AIM OF THE TASK:
What you return should match the entries below exactly, only without the images.

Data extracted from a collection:
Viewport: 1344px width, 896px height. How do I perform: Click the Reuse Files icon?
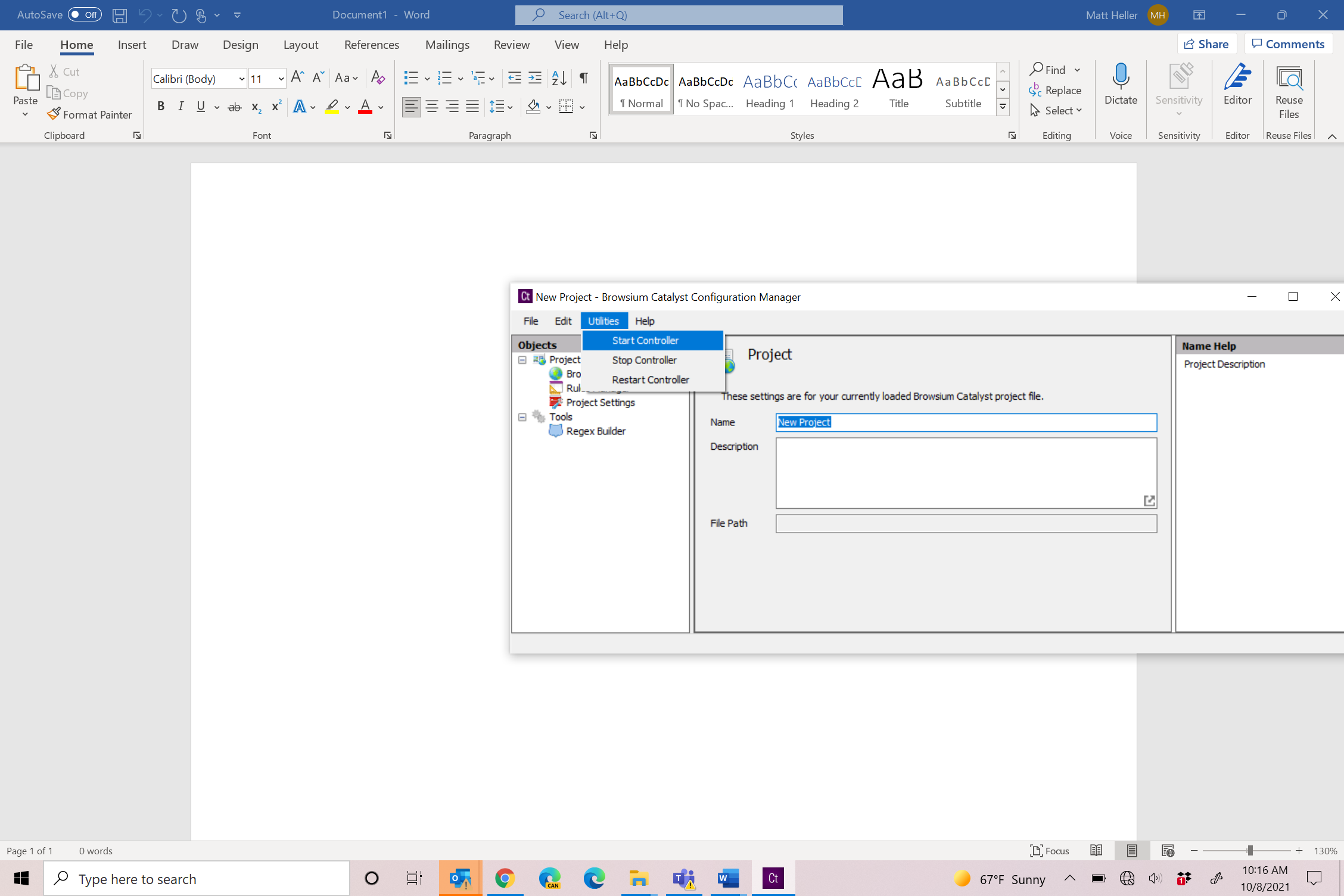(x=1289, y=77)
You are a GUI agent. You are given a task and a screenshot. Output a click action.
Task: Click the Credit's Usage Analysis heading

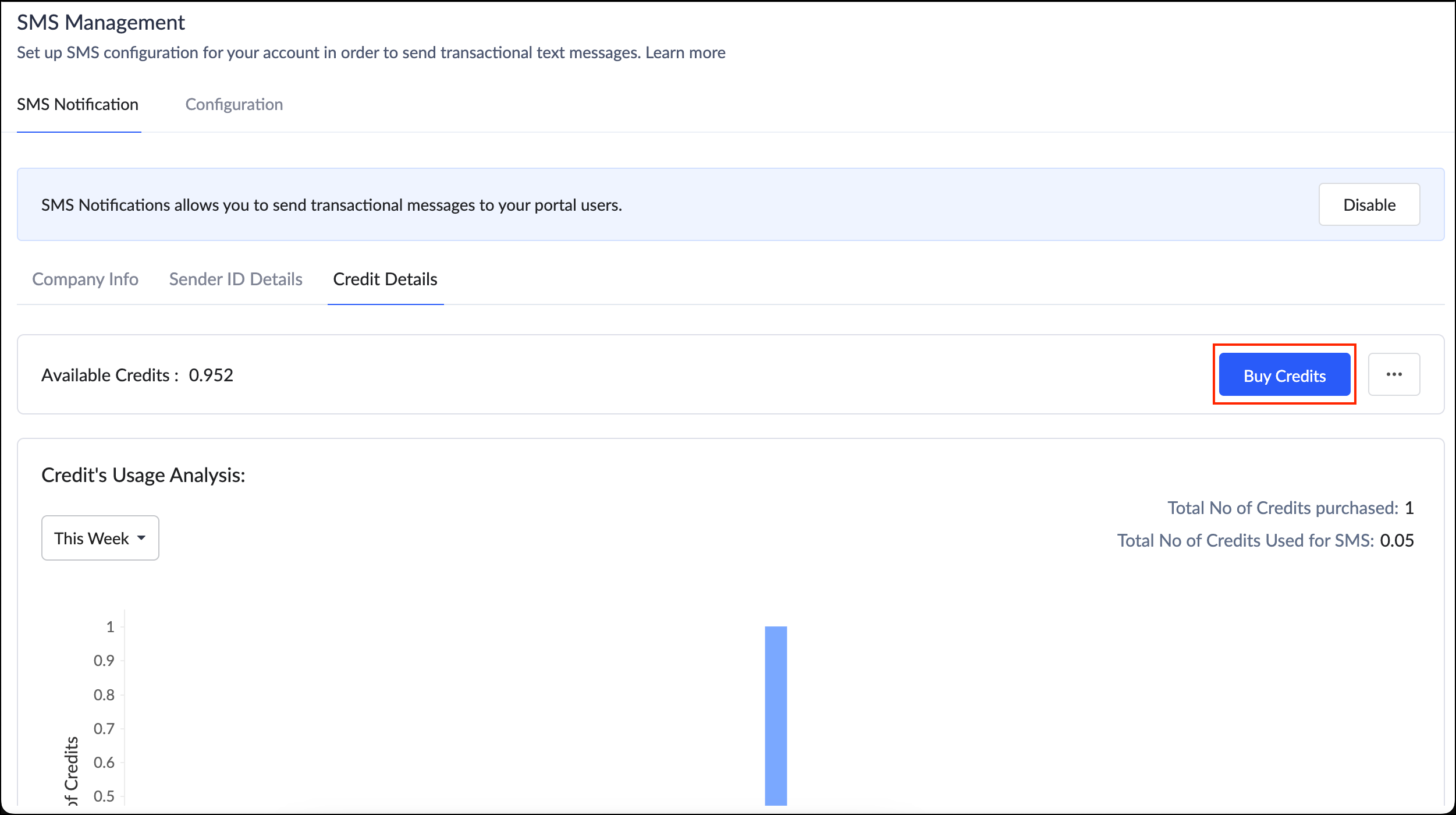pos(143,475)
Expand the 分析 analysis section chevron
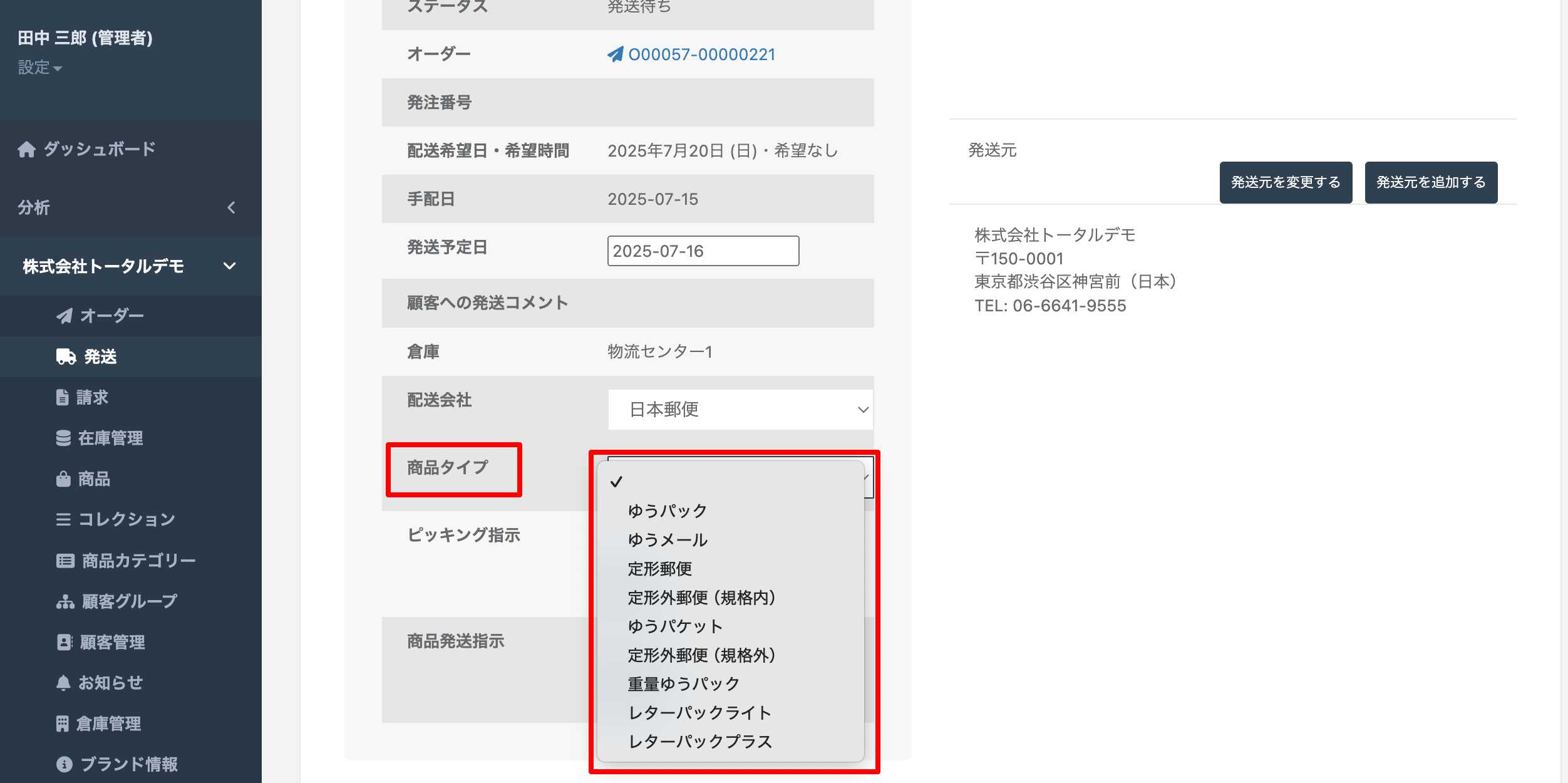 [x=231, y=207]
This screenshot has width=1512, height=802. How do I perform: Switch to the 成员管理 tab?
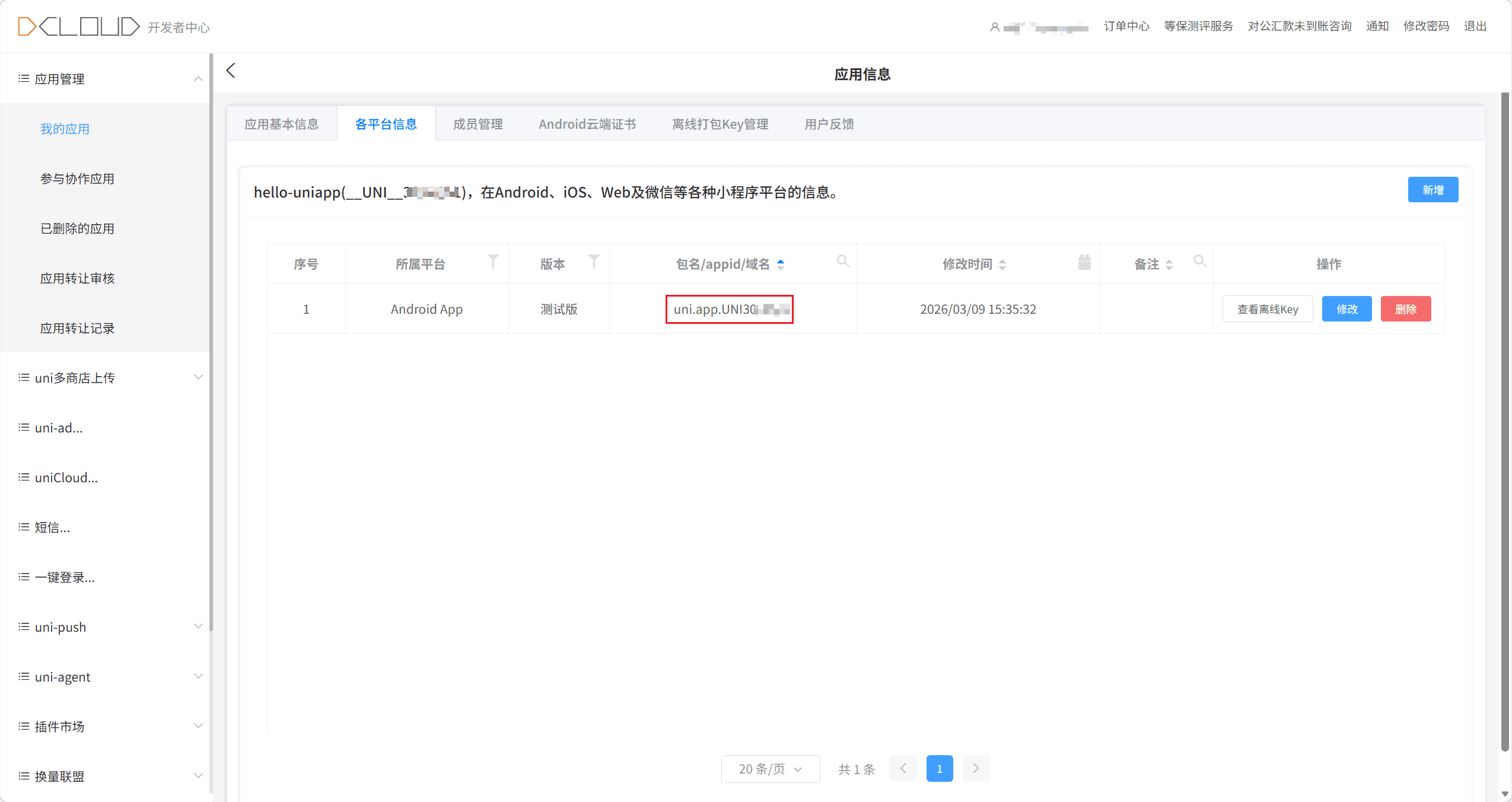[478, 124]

RESPONSE AREA:
Viewport: 1344px width, 896px height. How do I perform: Click the Reuse Files icon?
(x=1289, y=77)
You are a GUI agent. You are given a task and a screenshot. Output a click action.
Task: Click the Credit's Usage Analysis heading

pos(143,475)
Expand the 分析 analysis section chevron
 [x=231, y=207]
This screenshot has width=1512, height=802. How do I perform: Switch to the 成员管理 tab?
[478, 124]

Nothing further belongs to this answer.